EDITORIAL: Local politicians deserve kudos for helmet law

On Wednesday, Michigan’s Senate passed  a repeal of the law requiring motorcycle riders to wear protective helmets while out on the road.

That’s too bad.

Local legislators, Sen. Darwin Booher and Rep. Phil Potvin, both (in their day) voted against the act in its respective forms.

That’s a good thing. Despite the repeal of the motorcycle helmet law, local legislators acted in good faith and did the right thing for the people of their represented districts.

While Gov. Rick Snyder has yet to sign the repeal into law, he may yet do so.

Time will tell.

The bid to repeal the motorcycle helmet law was loosely based on a weak theory that riders should be able to decide for themselves what is best for them as they hit the roads.

If a motorcyclist wants to feel the wind whipping through their hair, and if wearing a helmet in some way restricts their inherent freedoms, they should be allowed to ride without being encumbered by distracting headgear.

The thing is, it has been proven time and time again that while helmets may not lesson the chance of an accident, they certainly reduce the possibility of death or devastating injury.

“But,” the free-riders cry, “It’s my decision.

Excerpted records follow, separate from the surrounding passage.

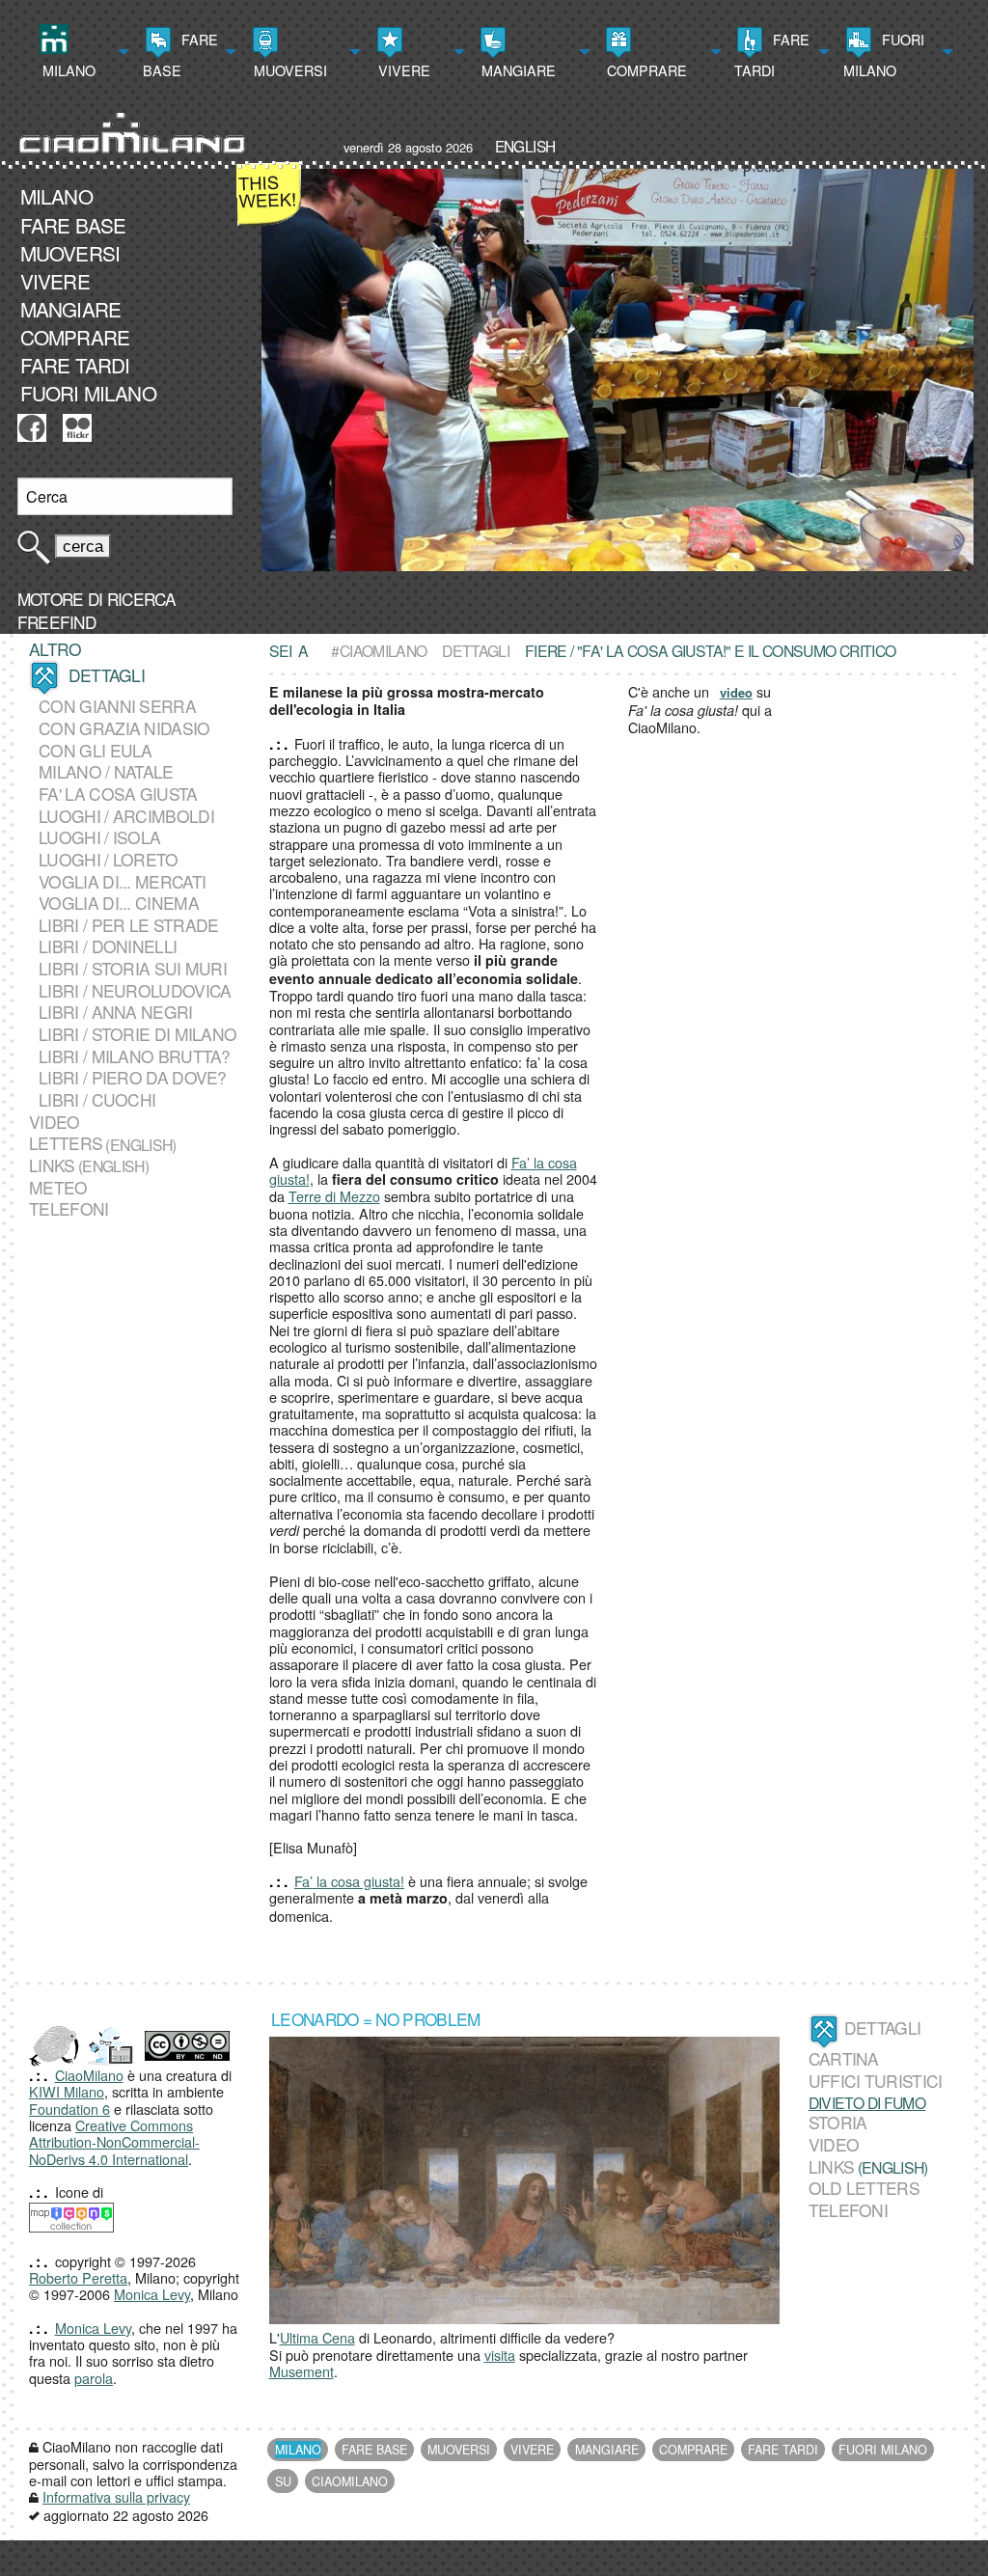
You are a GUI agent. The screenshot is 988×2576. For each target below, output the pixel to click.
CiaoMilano (89, 2075)
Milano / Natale (106, 771)
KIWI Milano (66, 2091)
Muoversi (288, 70)
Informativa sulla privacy (116, 2496)
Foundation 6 (69, 2108)
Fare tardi (772, 54)
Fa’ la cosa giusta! (349, 1881)
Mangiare (517, 70)
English (525, 145)
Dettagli (475, 650)
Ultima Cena (317, 2337)
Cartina (844, 2058)
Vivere (402, 70)
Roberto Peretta (78, 2277)
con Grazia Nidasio (124, 728)
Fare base (180, 54)
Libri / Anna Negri (115, 1012)
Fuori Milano (883, 54)
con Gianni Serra (117, 706)
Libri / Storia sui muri (133, 968)
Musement (301, 2371)
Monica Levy (152, 2294)
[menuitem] (82, 51)
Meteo (58, 1187)
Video (54, 1122)
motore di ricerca (96, 599)
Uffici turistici (876, 2081)
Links (52, 1165)
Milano (67, 70)
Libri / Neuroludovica (135, 990)
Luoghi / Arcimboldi (126, 816)
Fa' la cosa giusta (118, 793)
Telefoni (68, 1208)
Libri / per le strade (128, 925)
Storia (838, 2122)
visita (499, 2354)
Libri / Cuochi (97, 1099)
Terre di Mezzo (334, 1196)
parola (93, 2378)
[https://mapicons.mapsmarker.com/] (71, 2216)
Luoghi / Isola (99, 837)
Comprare (645, 70)
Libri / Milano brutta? (135, 1056)
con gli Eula (95, 750)
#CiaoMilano (378, 650)
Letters (65, 1143)
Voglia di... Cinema (119, 903)
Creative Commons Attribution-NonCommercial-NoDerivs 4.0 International (114, 2142)
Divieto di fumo (867, 2102)
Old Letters (864, 2188)
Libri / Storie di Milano (137, 1034)
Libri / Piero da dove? (133, 1077)
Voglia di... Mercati (122, 881)
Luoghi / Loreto (108, 859)
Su (283, 2481)
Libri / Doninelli (108, 946)
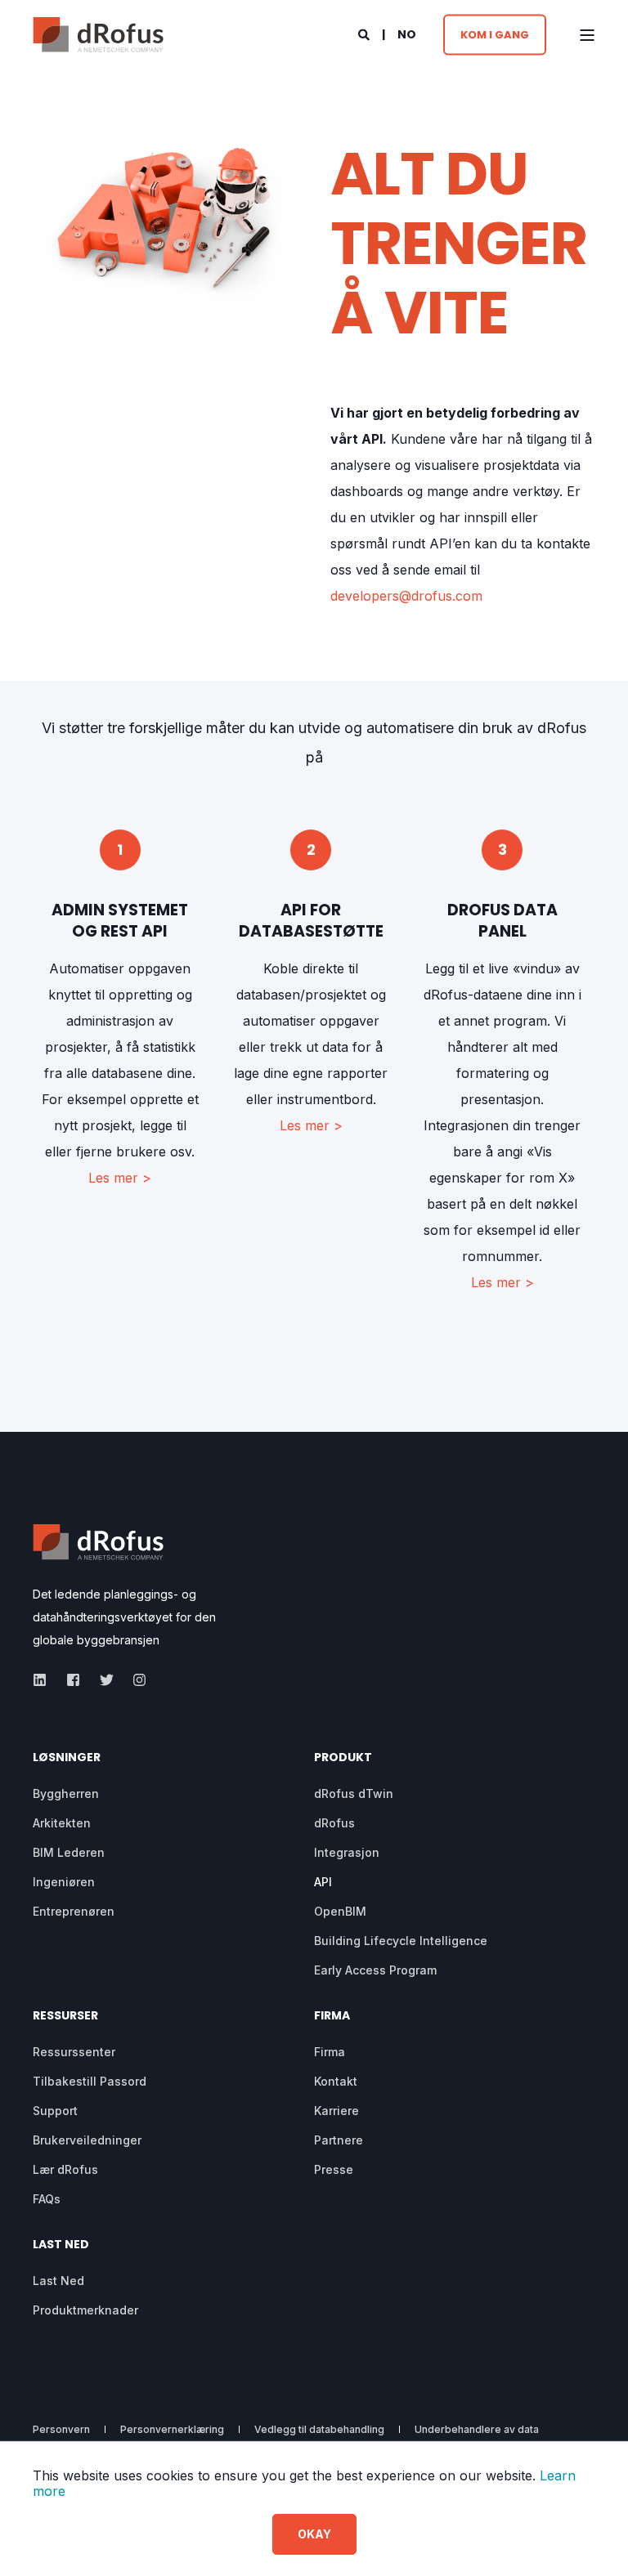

It’s my right.”

So why can’t automobile drivers motor down the road without seatbelts? Why can’t car drivers sip a beer on the way home ...just one?

The idea is suggested that there is a difference. A motorcycle rider in an accident is a lone victim, while in a car there may be more than one person at risk.

The fact is, laws are passed that not only protect the life of the primary victim, but also protect the people back home — husbands, wives, and kids left caring for a victim of a disastrous head injury.

Truth be known, even on a motorcycle, there simply aren’t individual victims. There never are.

There is always someone else who will need to pick up the pieces - and in the long haul those who pick up the bill for long-term care will be the taxpayers of Michigan.

Helmets save lives. Helmets lessen the possibility of devastating injuries.

Weighing that against the “right” to feel your hair blow free in the wind is no contest.

The Michigan Senate has disappointed in the worst way.

Those voting “Yes” on the repeal decided to pander to a very small base while addressing some mythical “basic right.’

Those legislators who voted against the repeal, like Booher and Potvin, deserve a word of thanks, even if they were outnumbered when it came to a final vote.

They did the right thing — even if it meant going against some delusional party trend.

Now, hopefully the governor will do the right thing as well.